放課後等デイサービスで馬と触れ合う子どもたち=佐賀市大和町のこどもひろば

 佐賀市大和町の自営業井手直美さん(56)が、放課後等デイサービス(放課後デイ)の「こどもひろば」を自宅横に開設し、障害のある子どもたちが馬と触れ合える機会を提供している。難病の夫が馬に心を慰められていた経験を基に、近くの小学校や特別支援学校の子どもたちに乗馬を体験させたところ好評を得て、開設につながった。井手さんや保護者は「馬と遊ぶようになって言葉が明瞭になったり、代謝が良くなったりする子どももいて、少しずつ好影響が出ている」と手応えを感じている。

 放課後デイでは障害のある子どもが放課後や休日を過ごす。「こどもひろば」は看護師や馬の飼育に慣れた職員ら7人で運営し、平日の放課後に6、7人の小中学生が利用している。

 井手さんは6年前、長年の闘病生活で疲弊していた歯科医の夫雅彦さんの助けになればと馬を飼い始めた。現在は馬2頭、ポニー1頭と暮らす。馬の飼育は、一昨年亡くなった夫(享年56)の夢だった。「馬に助けられた」と話す夫の言葉に、馬の世話や乗馬で癒やしを得る「ホースセラピー」の存在を知った。

 ホースセラピーは欧米で発達した動物介在療法の一種。

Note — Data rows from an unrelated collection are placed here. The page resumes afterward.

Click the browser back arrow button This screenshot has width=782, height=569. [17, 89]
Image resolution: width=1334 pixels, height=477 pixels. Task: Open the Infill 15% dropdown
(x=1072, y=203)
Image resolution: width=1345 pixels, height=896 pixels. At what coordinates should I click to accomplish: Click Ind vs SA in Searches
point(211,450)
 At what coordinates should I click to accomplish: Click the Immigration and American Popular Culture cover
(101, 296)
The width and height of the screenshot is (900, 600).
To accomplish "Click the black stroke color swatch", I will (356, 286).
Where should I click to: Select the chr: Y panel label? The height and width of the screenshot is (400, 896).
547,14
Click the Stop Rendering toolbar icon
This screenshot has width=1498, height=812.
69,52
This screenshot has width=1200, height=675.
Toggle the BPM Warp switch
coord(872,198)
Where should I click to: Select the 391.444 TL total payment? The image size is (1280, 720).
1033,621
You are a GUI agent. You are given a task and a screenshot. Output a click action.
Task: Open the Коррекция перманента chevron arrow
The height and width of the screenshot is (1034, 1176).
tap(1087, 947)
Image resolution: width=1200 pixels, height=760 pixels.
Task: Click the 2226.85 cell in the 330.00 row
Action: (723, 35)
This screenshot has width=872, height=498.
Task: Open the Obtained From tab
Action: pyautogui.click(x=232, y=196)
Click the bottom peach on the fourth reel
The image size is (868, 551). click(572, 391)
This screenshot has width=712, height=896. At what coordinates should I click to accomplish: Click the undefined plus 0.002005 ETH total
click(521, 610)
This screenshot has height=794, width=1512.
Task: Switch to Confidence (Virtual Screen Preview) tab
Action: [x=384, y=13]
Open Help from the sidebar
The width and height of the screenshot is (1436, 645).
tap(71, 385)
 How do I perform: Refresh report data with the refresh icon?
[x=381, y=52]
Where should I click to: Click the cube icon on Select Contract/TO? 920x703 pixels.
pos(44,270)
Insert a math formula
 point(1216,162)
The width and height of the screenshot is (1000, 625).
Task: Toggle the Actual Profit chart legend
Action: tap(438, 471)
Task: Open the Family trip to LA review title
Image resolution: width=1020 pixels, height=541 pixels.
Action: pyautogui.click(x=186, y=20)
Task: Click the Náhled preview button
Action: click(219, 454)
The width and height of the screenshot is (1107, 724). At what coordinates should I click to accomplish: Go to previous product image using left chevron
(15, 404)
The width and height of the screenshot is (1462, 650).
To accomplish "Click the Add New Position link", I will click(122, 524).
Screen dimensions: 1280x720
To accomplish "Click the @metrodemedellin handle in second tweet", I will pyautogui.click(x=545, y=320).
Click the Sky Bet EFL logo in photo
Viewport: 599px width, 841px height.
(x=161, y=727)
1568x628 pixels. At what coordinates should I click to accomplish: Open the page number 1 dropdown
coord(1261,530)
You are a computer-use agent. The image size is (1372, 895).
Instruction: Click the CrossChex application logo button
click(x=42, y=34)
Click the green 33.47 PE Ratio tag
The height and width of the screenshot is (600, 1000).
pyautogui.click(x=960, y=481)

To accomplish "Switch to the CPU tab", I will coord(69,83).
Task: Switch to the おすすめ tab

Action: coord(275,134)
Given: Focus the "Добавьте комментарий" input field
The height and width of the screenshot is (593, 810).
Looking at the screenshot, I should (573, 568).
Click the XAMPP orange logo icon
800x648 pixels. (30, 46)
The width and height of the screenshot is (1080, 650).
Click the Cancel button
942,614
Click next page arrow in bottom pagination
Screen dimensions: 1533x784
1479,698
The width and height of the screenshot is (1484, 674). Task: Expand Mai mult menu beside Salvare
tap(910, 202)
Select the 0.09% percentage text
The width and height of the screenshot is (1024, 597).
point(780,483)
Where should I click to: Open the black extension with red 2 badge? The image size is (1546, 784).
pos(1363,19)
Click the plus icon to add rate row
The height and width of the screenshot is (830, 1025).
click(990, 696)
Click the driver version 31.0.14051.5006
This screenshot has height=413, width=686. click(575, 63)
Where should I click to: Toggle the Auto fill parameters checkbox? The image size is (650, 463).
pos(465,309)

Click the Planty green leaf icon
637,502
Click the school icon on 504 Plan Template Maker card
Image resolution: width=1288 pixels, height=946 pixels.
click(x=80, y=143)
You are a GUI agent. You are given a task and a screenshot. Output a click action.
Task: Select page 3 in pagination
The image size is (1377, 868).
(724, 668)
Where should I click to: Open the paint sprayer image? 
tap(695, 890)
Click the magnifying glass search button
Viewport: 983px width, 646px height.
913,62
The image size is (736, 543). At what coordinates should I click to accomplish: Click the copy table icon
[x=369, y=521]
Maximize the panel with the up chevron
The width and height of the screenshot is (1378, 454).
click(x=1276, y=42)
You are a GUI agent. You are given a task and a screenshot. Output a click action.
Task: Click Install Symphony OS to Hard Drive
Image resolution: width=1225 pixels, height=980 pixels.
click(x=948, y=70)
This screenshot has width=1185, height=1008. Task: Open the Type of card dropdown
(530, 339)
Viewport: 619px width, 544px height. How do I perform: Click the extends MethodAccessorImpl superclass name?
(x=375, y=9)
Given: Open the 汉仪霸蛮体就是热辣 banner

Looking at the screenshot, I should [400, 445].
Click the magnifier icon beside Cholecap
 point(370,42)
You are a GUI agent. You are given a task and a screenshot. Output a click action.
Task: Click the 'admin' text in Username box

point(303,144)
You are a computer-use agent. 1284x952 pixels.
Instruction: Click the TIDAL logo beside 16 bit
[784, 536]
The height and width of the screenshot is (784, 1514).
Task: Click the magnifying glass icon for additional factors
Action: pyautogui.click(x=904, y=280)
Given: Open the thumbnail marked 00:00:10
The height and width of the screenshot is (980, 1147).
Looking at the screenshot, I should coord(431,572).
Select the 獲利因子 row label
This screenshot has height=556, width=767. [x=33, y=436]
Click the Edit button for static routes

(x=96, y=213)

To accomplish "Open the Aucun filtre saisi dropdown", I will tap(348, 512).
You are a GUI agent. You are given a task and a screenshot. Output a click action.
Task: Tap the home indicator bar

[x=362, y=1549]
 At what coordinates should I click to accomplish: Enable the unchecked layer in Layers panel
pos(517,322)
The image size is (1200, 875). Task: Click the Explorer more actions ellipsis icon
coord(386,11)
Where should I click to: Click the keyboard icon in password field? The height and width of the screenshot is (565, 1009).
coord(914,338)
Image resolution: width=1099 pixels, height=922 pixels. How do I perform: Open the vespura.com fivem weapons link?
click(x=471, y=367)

障害児の療育でも、馬と接することで社会性を身に付けたり、馬に乗ることでバランス感覚や筋力が養われたりするなどの効用があるといわれている。

 井手さんは3年前から特別支援学校を訪ねて馬に触らせるなどの活動を始め、今年3月から放課後デイに移行した。子どもと親が希望すれば、職員が付いて馬と接する機会をつくる。

 開設当初から利用する中溝円華さん=大和特別支援学校6年=の母・佳子さん(40)は、娘の行動に落ち着きが出てきて、言葉も出るようになってきた実感を持つ。体のバランス感覚もついてきているようだといい、「娘は動物が好きで、楽しみながら自然に学びを得ている。私も動物が好きだから、ここに来るとリラックスできる」。

 乗馬の練習に励む高木瀬小5年の田中慶大朗君は「馬は足が早くて目が大きくて大好き」と話し、「将来はジョッキーになりたい」と目を輝かせている。

 課題は馬の飼育経費で、年間約500万円かかる見込み。井手さんは「『馬に会いたい』と言ってくれる子どもたちのために、彼らが大人になってもここで馬と会える環境を維持していきたい」と模索している。